Use the Dask vector writer to build a sharded vector index from a Dask DataFrame — Spark-free, Java-free.

When to use

  • Vector embeddings live in a Dask DataFrame (Parquet/CSV scan, Dask-SQL output).
  • You want distributed scale-out without a JVM.

When NOT to use

Install

Vector writes require two extras.

# LanceDB backend
uv sync --extra writer-dask-vector-lancedb

# sqlite-vec backend
uv sync --extra writer-dask-vector-sqlite

dask[dataframe]>=2024.1 comes with the writer extra.

Minimal example

CLUSTER sharding (default)

import dask.dataframe as dd
from shardyfusion import VectorColumnInput
from shardyfusion.vector.config import (
    VectorIndexConfig,
    VectorShardedWriteConfig,
    VectorShardingConfig,
)
from shardyfusion.vector.types import DistanceMetric, VectorShardingStrategy
from shardyfusion.writer.dask.vector_writer import write_sharded

ddf = dd.read_parquet("s3://lake/embeddings/")
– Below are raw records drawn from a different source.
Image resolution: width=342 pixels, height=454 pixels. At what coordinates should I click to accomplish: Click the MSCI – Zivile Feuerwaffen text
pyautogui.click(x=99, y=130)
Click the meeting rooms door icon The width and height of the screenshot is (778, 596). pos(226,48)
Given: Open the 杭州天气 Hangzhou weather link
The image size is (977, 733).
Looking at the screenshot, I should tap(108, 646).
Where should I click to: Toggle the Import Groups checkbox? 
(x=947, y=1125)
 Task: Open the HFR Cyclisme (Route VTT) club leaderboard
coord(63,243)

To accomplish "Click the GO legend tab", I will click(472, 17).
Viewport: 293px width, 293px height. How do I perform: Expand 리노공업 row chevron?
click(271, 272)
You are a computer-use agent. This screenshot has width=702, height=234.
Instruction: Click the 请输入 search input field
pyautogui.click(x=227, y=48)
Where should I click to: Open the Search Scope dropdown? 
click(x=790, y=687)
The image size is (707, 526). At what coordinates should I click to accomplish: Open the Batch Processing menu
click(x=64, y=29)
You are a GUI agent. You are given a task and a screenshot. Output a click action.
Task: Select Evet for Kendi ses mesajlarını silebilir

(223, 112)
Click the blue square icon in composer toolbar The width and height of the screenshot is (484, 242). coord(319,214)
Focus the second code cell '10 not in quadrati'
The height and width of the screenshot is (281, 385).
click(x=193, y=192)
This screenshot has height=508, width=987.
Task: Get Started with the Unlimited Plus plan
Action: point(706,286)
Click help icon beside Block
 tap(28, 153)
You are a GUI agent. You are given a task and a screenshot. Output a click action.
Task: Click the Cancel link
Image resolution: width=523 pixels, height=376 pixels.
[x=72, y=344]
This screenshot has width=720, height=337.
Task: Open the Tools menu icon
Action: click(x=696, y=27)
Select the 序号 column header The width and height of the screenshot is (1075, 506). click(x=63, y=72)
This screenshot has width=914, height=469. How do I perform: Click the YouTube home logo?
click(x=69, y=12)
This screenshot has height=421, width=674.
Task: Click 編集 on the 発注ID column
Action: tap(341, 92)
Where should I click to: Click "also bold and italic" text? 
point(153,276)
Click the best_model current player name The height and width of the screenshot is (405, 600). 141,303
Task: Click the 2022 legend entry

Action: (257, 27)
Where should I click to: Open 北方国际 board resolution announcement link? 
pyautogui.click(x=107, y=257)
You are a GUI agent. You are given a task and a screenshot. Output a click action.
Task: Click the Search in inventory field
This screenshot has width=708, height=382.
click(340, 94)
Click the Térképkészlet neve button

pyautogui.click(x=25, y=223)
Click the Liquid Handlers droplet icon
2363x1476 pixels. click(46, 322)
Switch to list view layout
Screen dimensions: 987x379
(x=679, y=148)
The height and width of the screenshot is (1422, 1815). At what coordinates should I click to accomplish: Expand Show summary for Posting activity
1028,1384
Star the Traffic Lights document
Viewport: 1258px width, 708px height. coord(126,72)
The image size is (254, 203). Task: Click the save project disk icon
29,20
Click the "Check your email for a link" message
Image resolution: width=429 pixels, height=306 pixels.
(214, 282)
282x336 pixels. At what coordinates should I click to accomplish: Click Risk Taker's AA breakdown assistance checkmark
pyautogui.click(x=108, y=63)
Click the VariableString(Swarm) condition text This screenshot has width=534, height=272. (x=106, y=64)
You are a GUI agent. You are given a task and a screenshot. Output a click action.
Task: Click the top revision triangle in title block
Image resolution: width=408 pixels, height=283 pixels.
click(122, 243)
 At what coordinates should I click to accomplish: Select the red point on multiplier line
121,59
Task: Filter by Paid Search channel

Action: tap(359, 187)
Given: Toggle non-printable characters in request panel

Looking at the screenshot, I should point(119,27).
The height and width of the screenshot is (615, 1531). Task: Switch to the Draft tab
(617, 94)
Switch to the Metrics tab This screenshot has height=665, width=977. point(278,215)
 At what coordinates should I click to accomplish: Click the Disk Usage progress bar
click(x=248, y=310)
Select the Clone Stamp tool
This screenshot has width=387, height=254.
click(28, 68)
config = VectorShardedWriteConfig(
    index_config=VectorIndexConfig(dim=384, metric=DistanceMetric.COSINE),
    sharding=VectorShardingConfig(
        num_dbs=16,
        strategy=VectorShardingStrategy.CLUSTER,
        train_centroids=True,
    ),
    s3_prefix="s3://my-bucket/vectors/embeddings",
)

result = write_sharded(
    ddf,
    config,
    VectorColumnInput(vector_col="embedding", id_col="doc_id"),
)
print(result.manifest_ref.ref)

sqlite-vec backend swap

from shardyfusion import UnifiedVectorWriteConfig, VectorColumnInput
from shardyfusion.sqlite_vec_adapter import SqliteVecFactory
from shardyfusion.vector.config import (
    VectorIndexConfig,
    VectorShardedWriteConfig,
    VectorShardingConfig,
)
from shardyfusion.vector.types import DistanceMetric, VectorShardingStrategy

vector_spec = UnifiedVectorWriteConfig(dim=384, metric="cosine")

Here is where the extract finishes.